Изменить стиль страницы

— Алле-марше… Понямаешь. Атинде, т-с…

Плюнул и рассердился.

— …бягом, к чортовой матери, поняла? О-от, бабы, амуриться понямает, а в сурьезное — стоп… Бить будут, бяги… Сейчас жара буде.

— О! Yes, с-шара…

Элли тоже улыбалась — но глаза стояли крепко и дико, как оловянные камни.

— С-шара… Ви страдайт? И я ничьего нэ хочет: дьети жалько. Ниет дьети. И я страдайт…

И одела юбку спокойно, как всегда.

Посмотрела в другую сторону — где степи. Степь неприветливая, как враг страшная.

— Ленушка… бяги.

— Бьеги?

Элли одернула плечами (тут же и юбку оправила).

А в степях ходили чужие туманы и волчьи травы. И станицы за пылью тверже ключей, где сквозь дуду бьет сухая и звонкая вода. И у ключей земля, Феногенову-то жирная, а кому — кому прочим — совсем чужая.

Сосых угадал.

— А верно, что никуды… Ленушка, да — чо, ня подешь? Оно верно…
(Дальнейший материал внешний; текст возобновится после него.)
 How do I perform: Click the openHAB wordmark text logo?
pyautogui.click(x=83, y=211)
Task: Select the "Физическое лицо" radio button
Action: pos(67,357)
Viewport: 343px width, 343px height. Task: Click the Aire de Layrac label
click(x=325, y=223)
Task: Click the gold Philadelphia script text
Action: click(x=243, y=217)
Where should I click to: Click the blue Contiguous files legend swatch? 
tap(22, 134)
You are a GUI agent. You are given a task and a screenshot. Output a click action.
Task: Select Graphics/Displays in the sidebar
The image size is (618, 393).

А Элли все-таки еще улыбалась, но когда молчат глаза, улыбку эту не поймаешь, потому что она, как птица улетает в воздух.

— Ньет, верно. Бьегать, могу бьегать. Есть бьегать…

И Сосых испугался.

Потому что простому человеку надо птицы бояться.

Ведь не знаешь — куда донесет… Птица. С птицей-то надо и слово птичье. А у Сосых никаких слов нет. А и те, что остались — не поймет.

Одно мог.

— А-а-а- … Перекидчица… К им…

Вроде медведя с горы. А Элли смеялась и глаза, как горы в синем мху.

— К-ха… здьесь крак. Там крак. Глюп-пой…

И вдруг подняла глаза — горы.

— Вьезде кр-рак…

Руками надула шар.

— Зьемля кр-рак… Понимайт. Зьемля куда бьеги? Кр-ак… Ах, не понимайт, не понимайт.

Сосых будто пожевал чужие слова…

— Кряк… кряк, как не понять, понимайт.

А пойдя, не удержался, чтобы не сказать:

— Только ты не думай, у их тах-тика пустяковая, он не может… Флаг прикинут, сдача, то-исть, верно. Это вы верно кряк.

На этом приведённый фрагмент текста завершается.